Sphalerite and Willemite from the Sterling Hill Mine, New Jersey
Contributed by: Michael Crawford
Date: Dec 13th, 2025
Locality: Sterling Hill, Ogdensburg, Sussex County, New Jersey, USA (See on Mindat)
Size: 10 x 10.5 cm
Description:
A specimen of mahogany sphalerite in contact with a matrix of willemite and franklinite. The specimen comes from the Sterling Hill Mine, Sussex County, New Jersey. The sphalerite was emplaced after the willemite and franklinite formed. The emplacement of the sphalerite altered the matrix. At the contact, the matrix is all franklinite that is magnetic. The amount of willemite is reduced near the contact with the sphalerite and the willemite is no longer fluorescent. There is a dead zone of no fluorescence in the matrix at the contact with the sphalerite. The willemite in the matrix is fluorescent under all wavelengths of UV illumination and it is brightest under shortwave light. The emission spectra of this willemite is the same for all wavelengths of UV illumination and the emission has a maximum at 523 nm. Some of the willemite has brief afterglow from shortwave exposure.
There are two types of sphalerite in this specimen. One type of sphalerite fluoresces pink under longwave light. This sphalerite occurs closest to the contact with the matrix. The second type fluoresces orange under longwave light and it occurs as numerous veinlets. The longwave emission spectrum of the pink sphalerite (#2 in the annotated image) has a dominate peak at 450 nm and a very small broad peak around 611 nm. The longwave emission spectrum of the orange sphalerite (#3 in the annotated image) has two almost equal peaks. One peak at 446 nm like the pink sphalerite and the other peak is much broader with a maximum at 614 nm. Both sphalerites have long-lasting afterglow from exposure to longwave light. The afterglow is less intense from midwave exposure and no afterglow was observed from shortwave exposure.

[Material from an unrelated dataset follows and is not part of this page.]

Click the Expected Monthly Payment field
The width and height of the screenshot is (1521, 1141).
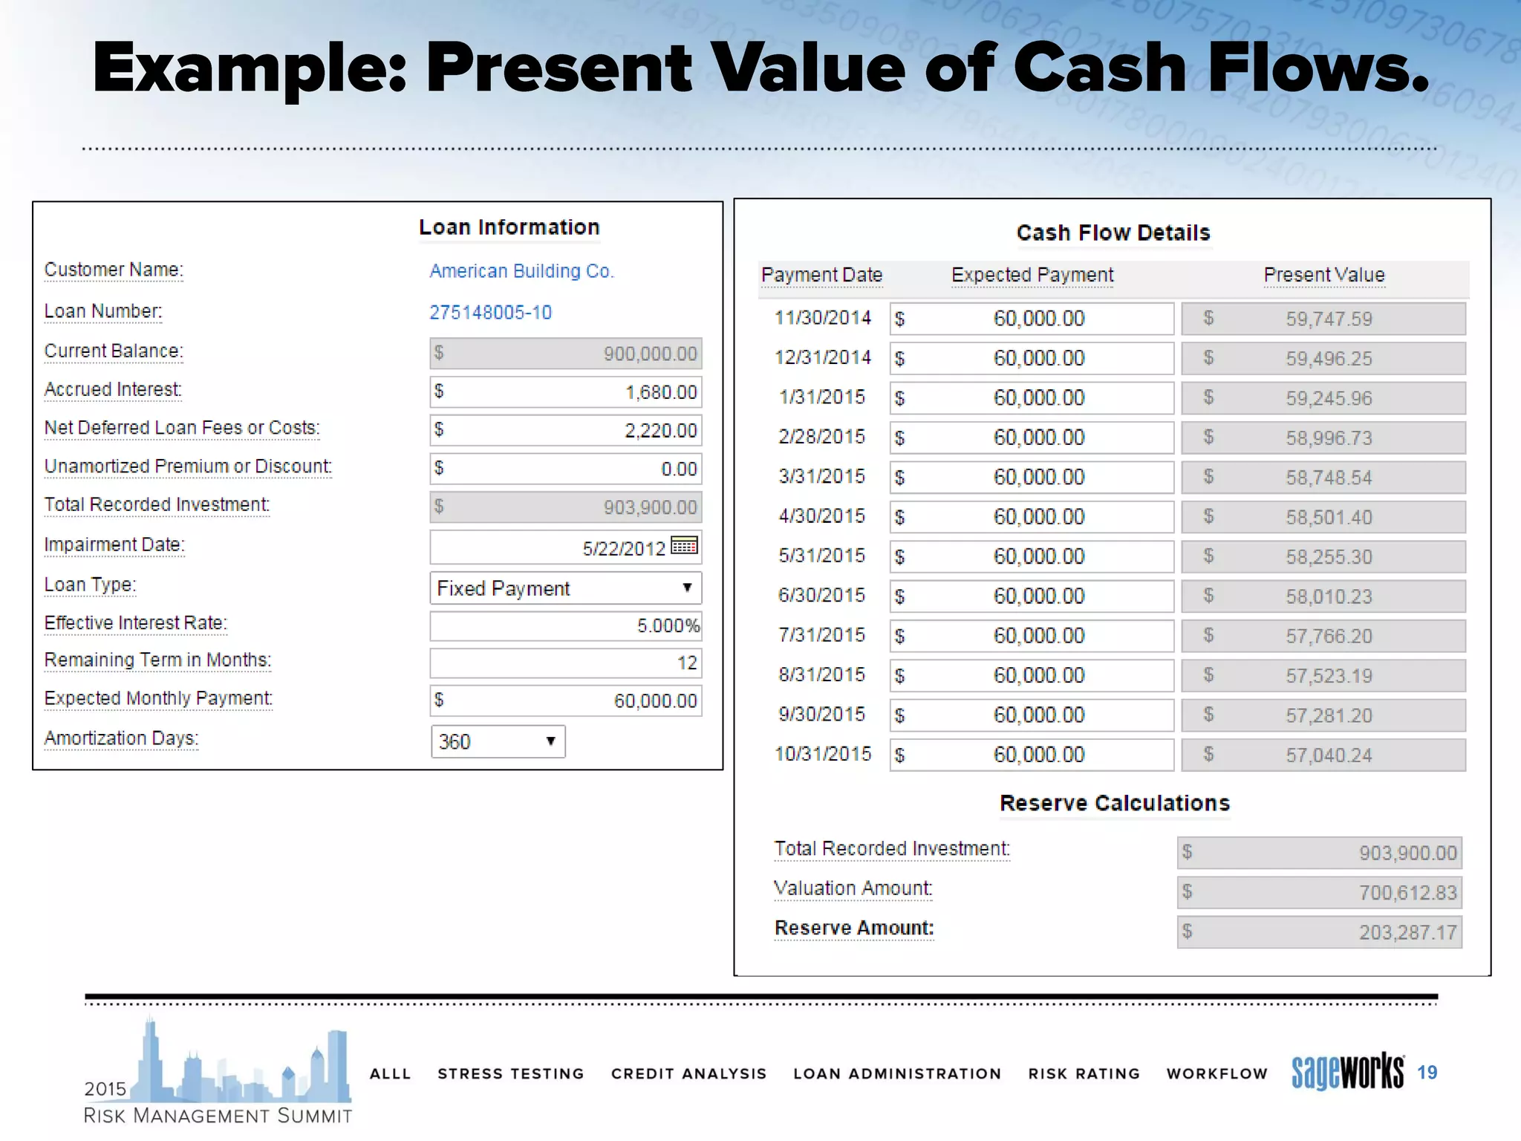tap(566, 700)

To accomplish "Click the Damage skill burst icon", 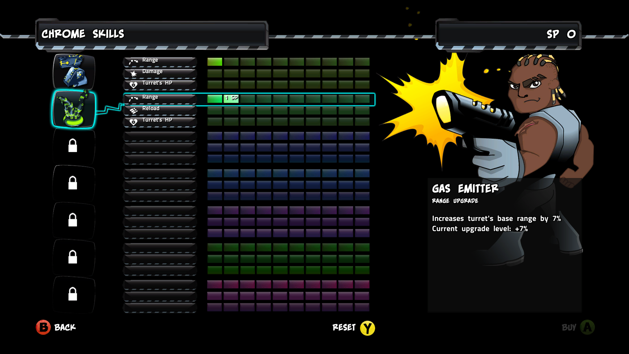I will [133, 74].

An interesting feature of both sphalerite types is that the blue emission peak around 450 nm is reduced relative to orange emission peak around 611-614 nm under midwave and shortwave illumination. The sphalerite fluorescence appears orange under midwave and shortwave illumination.
Sphalerite is a semi-conductor. The band gap between the valance band and the conduction band is narrow enough that electrons can move to the conduction band when sphalerite is exposed to UV light. When the electrons return to the valance band, blue photons are emitted. It is not clear if the recombination of the electron from the conduction band to the valance band releases a photon of blue light or if the blue emission is activated by a silver ion replacing zinc. For more details on semiconducting minerals and band transitions see the article by Glenn Waychunas, in the 2020 FMS Journal.
Manganese replacing zinc activates the orange fluorescence. It takes less energy to create this manganese activated fluorescence, so the light emitted is at a longer wavelength. Emission spectra of this orange fluorescence is a broad peak with maximum at 614 nm. The 450 nm peak is still present in the emission of the orange, fluorescent sphalerite.
Summary of luminescence responses:
Sphalerite (Mindat) (RRUFF)
- Fluorescence under Longwave (365nm LED) UV light: Pink
- Fluorescence under Longwave (365nm LED) UV light: Orange
- Fluorescence under Midwave (305nm LED) UV light: Orange
- Fluorescence under Shortwave (255nm LED) UV light: Orange
- Afterglow after exposure to Longwave (365nm LED) UV light: Pink
- Fluorescence under Longwave (365nm LED) UV light: Green
- Fluorescence under Midwave (305nm LED) UV light: Green
- Fluorescence under Shortwave (255nm LED) UV light: Green